> _Aim of the task_: Print, word for word, only the lines from the one with "Click Modifier le menu for user account menu" down to the last line of the listing below; no pictures.
--------------------
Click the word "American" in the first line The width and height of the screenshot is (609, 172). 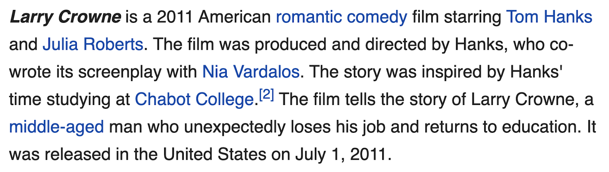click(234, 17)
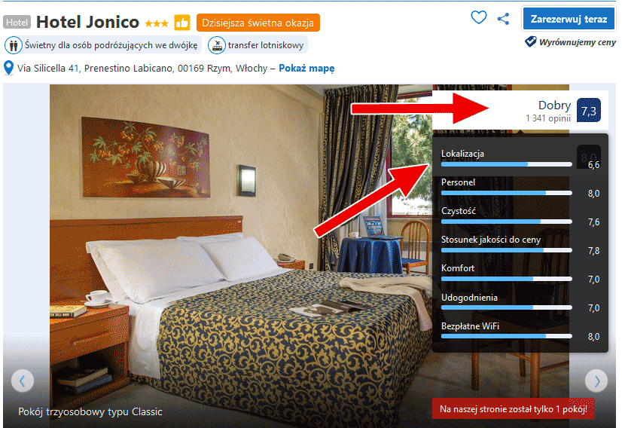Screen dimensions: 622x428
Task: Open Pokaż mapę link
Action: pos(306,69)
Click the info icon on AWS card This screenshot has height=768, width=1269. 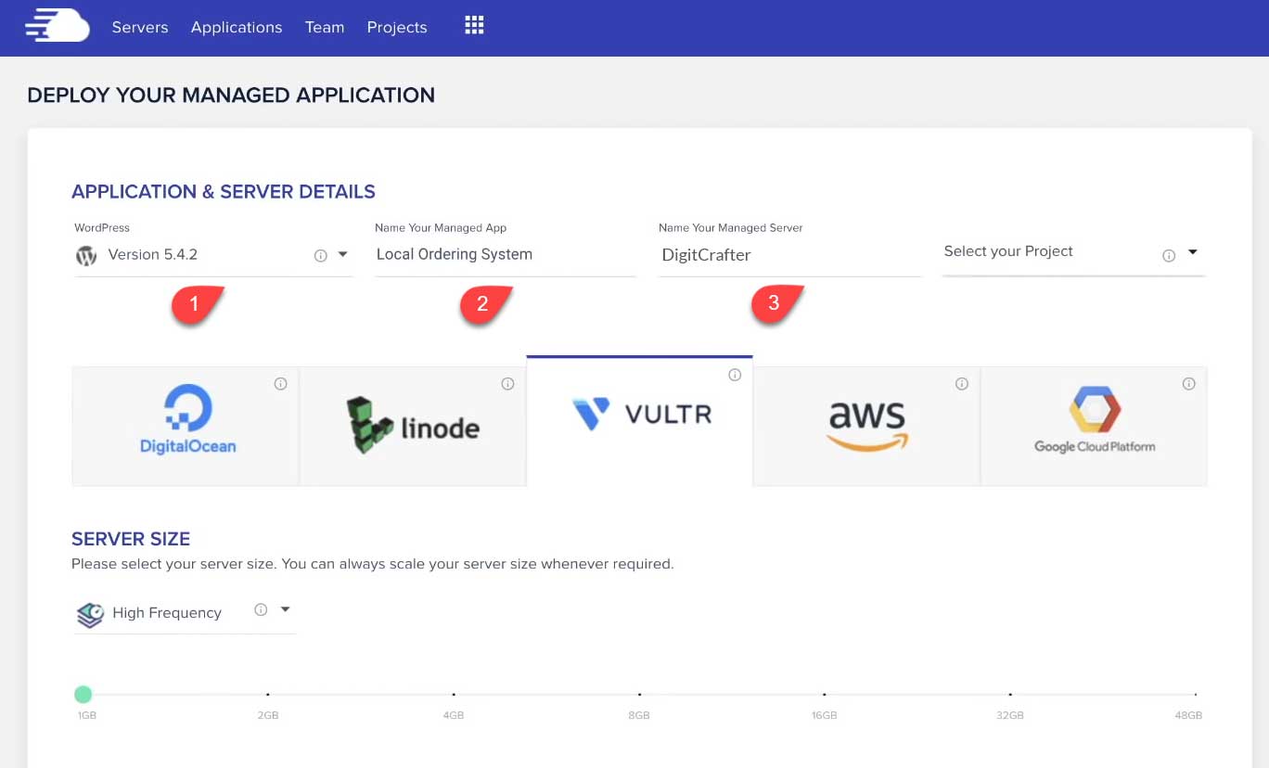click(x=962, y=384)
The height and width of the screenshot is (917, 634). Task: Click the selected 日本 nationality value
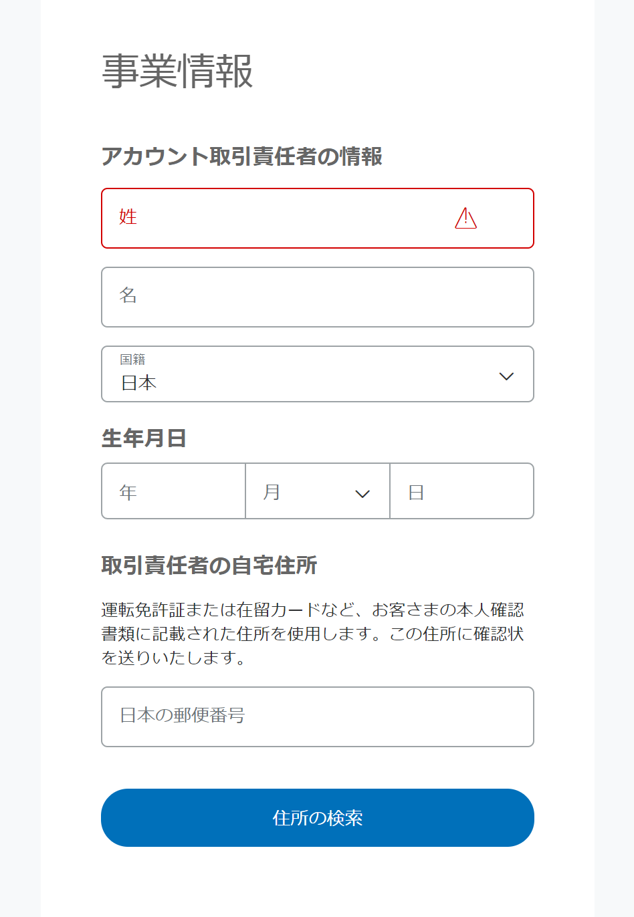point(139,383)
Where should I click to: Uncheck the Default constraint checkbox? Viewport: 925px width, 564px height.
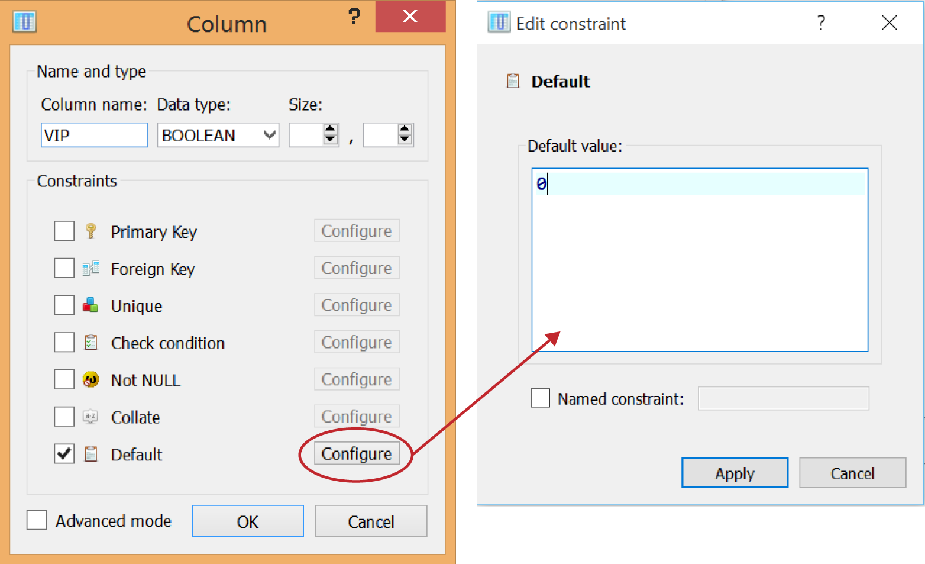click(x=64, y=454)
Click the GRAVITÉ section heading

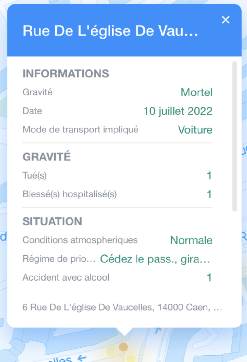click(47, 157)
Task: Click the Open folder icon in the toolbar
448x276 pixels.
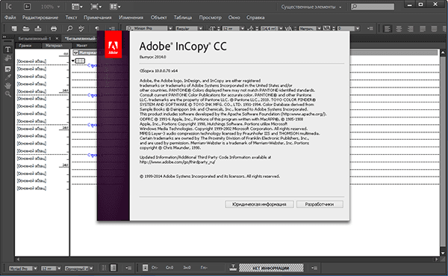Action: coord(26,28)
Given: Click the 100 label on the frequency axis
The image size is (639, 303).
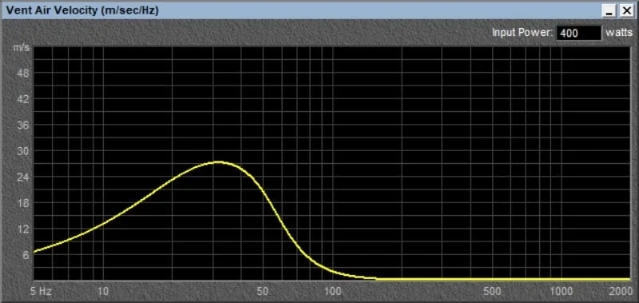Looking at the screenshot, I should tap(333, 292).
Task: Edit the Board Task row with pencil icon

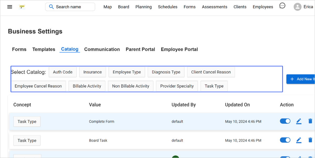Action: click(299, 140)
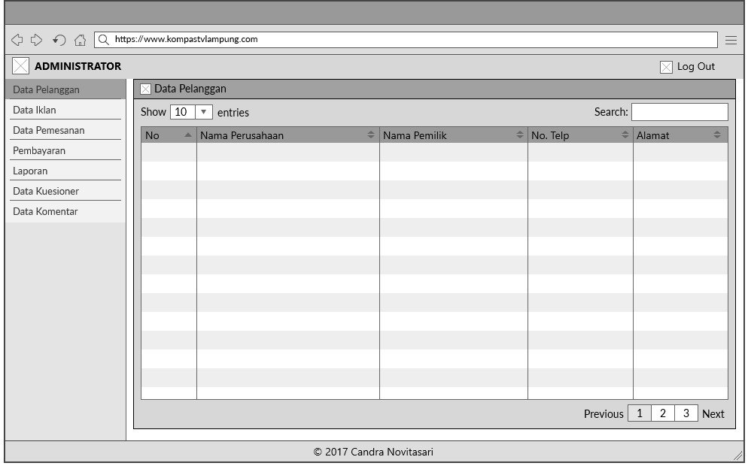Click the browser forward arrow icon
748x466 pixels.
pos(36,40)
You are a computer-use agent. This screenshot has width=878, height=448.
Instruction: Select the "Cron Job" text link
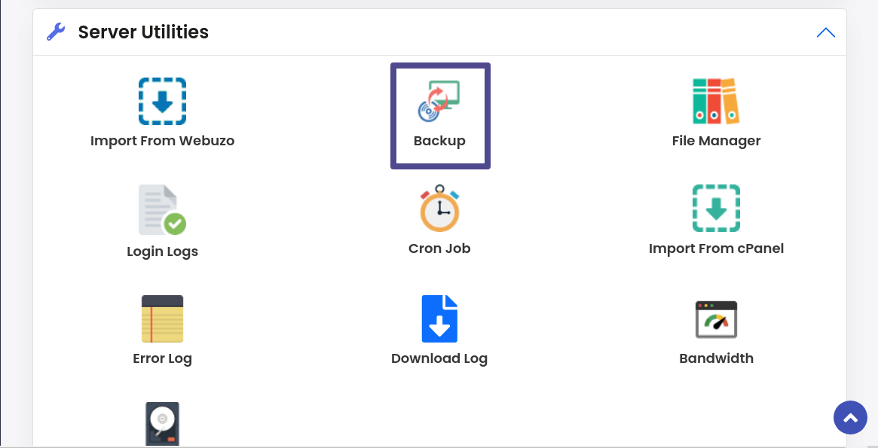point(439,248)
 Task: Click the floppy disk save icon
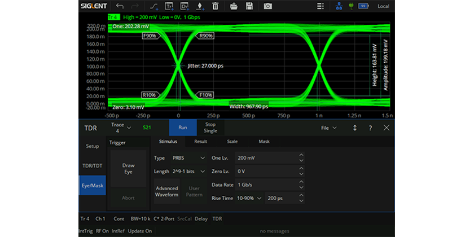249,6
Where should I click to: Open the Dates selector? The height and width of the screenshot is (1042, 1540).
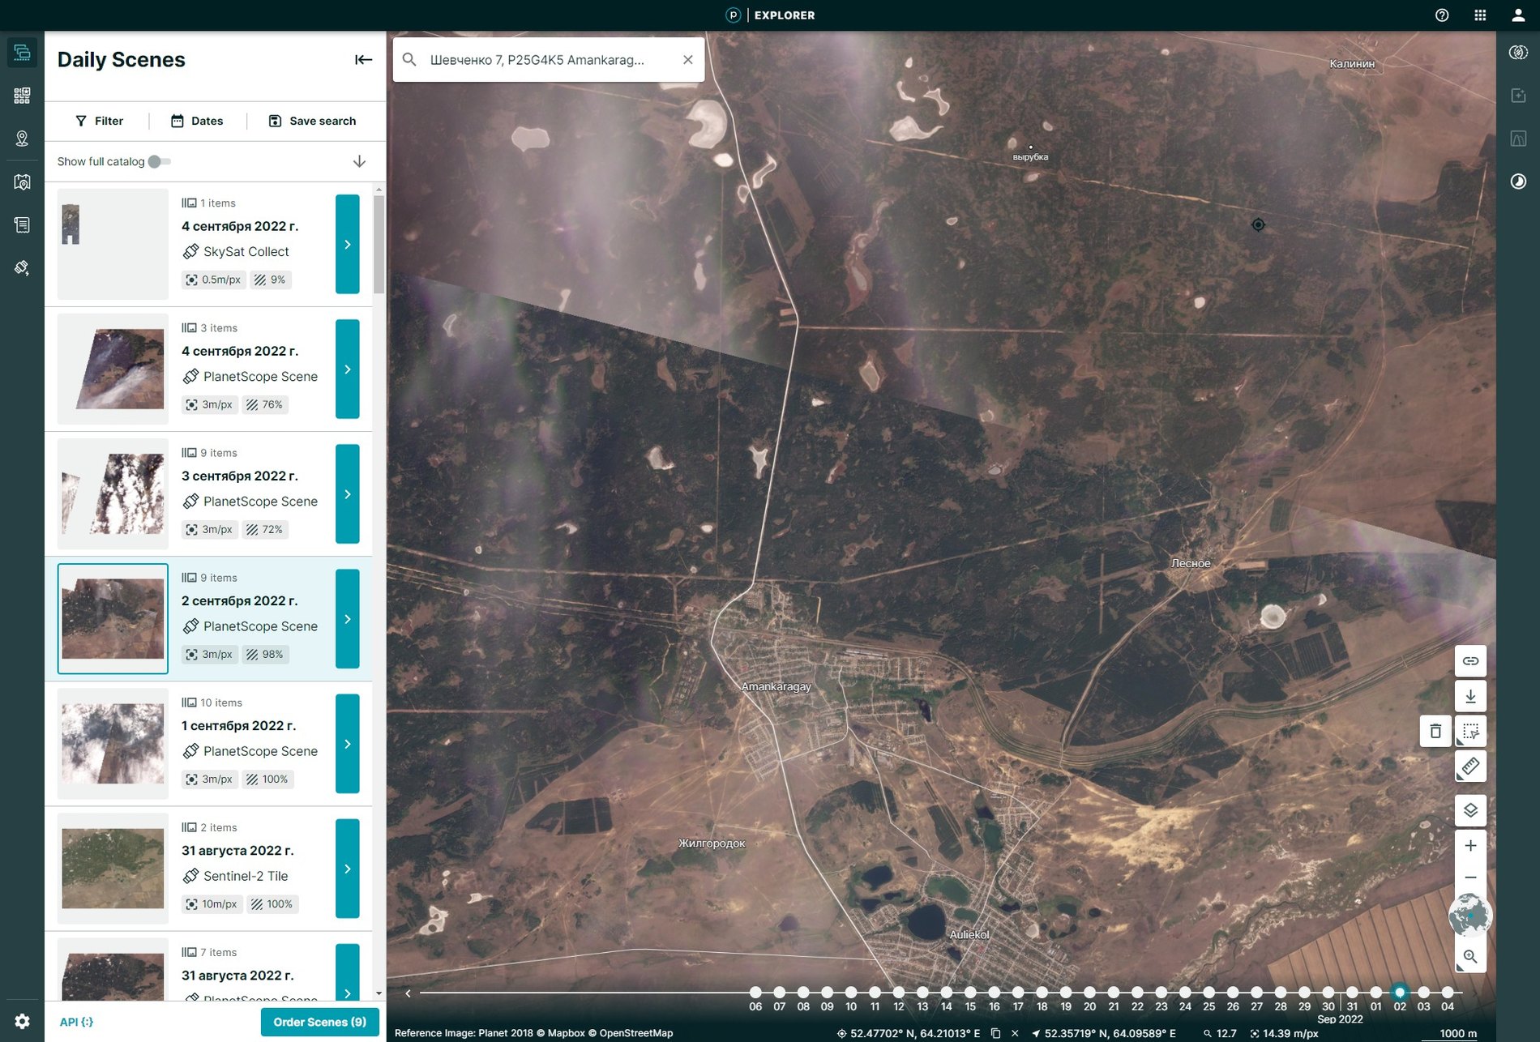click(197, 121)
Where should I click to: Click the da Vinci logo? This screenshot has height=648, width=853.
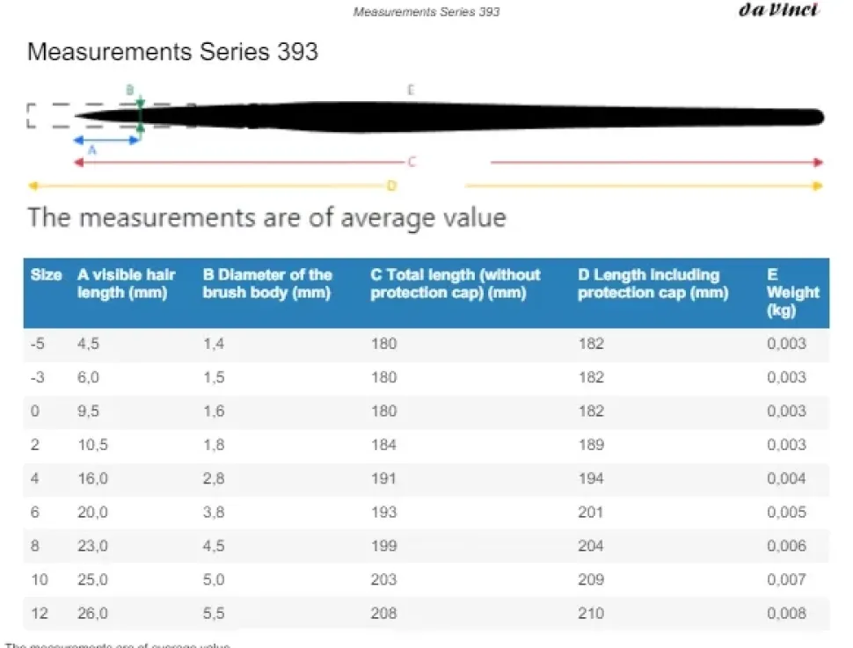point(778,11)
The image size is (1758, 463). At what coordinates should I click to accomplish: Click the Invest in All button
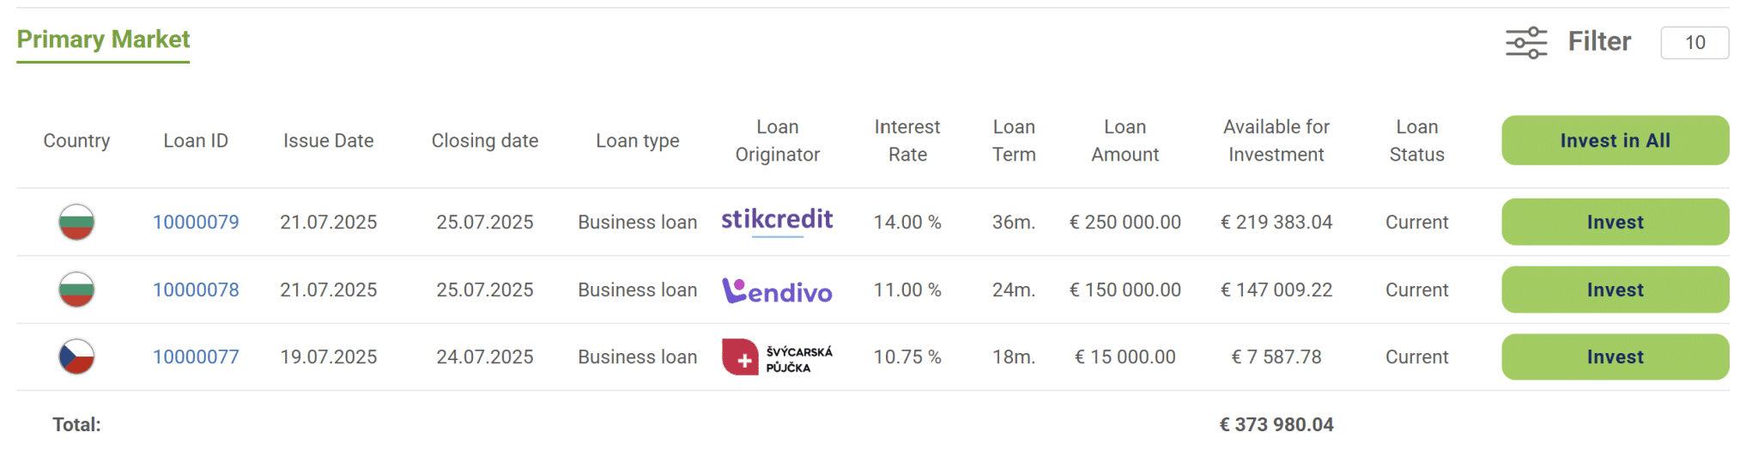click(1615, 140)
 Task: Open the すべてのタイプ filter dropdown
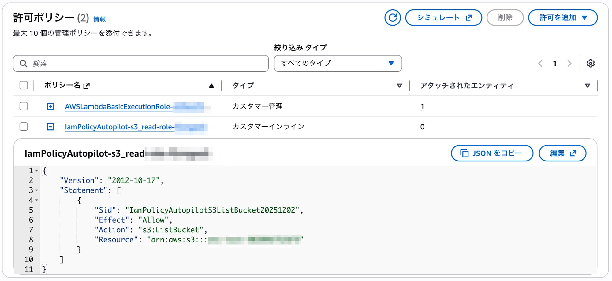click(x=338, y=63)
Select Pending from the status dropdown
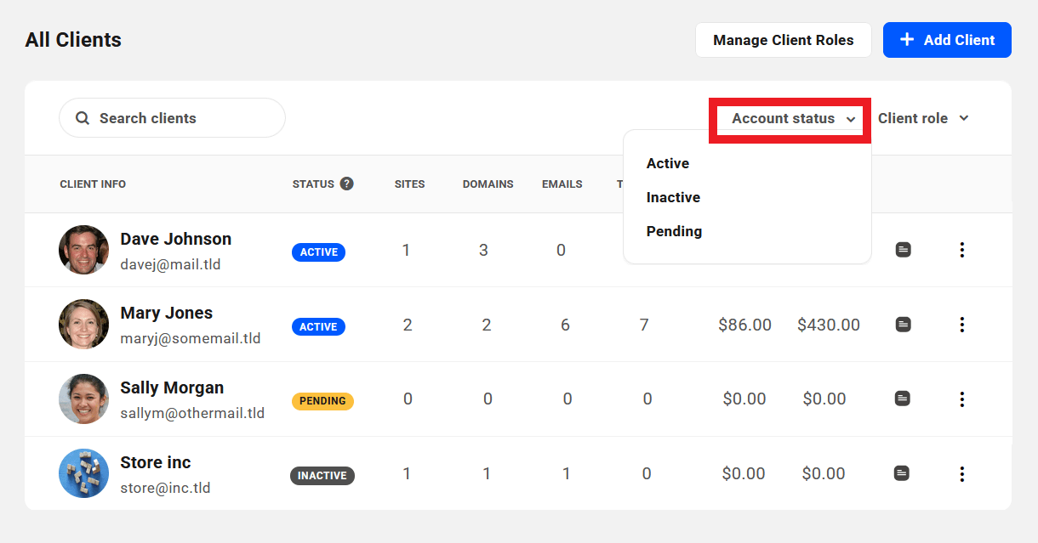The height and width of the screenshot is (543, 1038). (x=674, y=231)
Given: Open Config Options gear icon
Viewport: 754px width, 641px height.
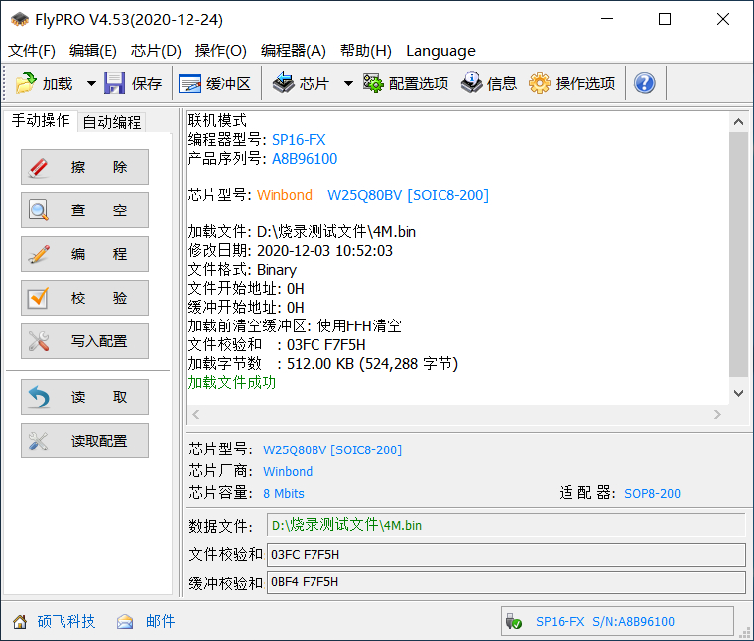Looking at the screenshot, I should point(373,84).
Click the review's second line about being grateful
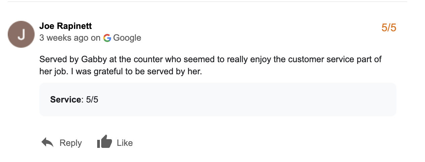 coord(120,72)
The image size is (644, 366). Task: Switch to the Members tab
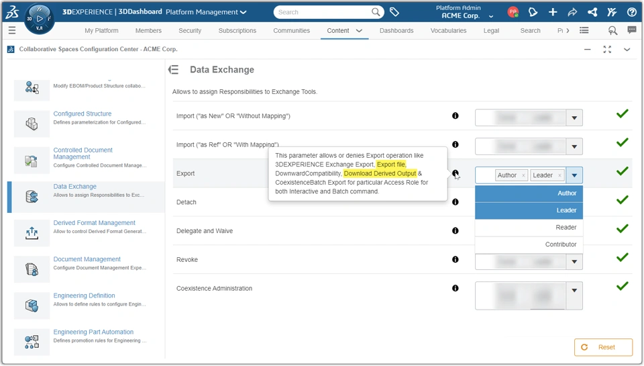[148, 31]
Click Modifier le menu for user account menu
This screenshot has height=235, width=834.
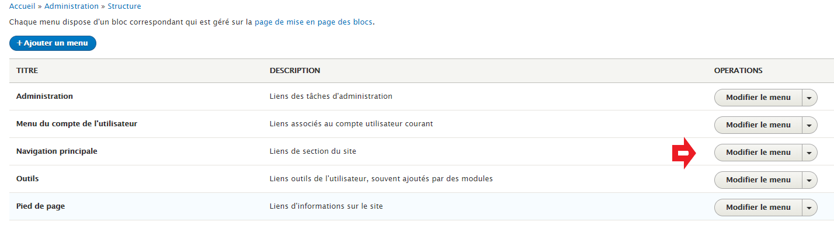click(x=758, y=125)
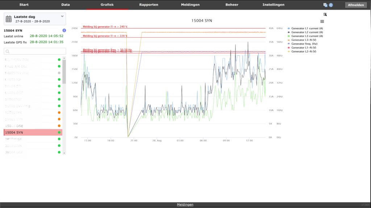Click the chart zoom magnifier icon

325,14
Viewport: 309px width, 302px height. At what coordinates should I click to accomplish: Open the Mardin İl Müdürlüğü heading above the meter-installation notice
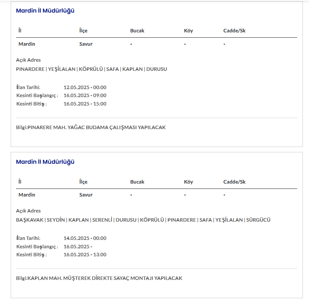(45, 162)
--------------------
> _Solution_:
Click Modifier le menu for user account menu
This screenshot has height=235, width=834.
click(x=758, y=125)
Click the chart zoom magnifier icon

325,14
Viewport: 309px width, 302px height. At what coordinates should I click to accomplish: Open the Mardin İl Müdürlüğü heading above the meter-installation notice
(45, 162)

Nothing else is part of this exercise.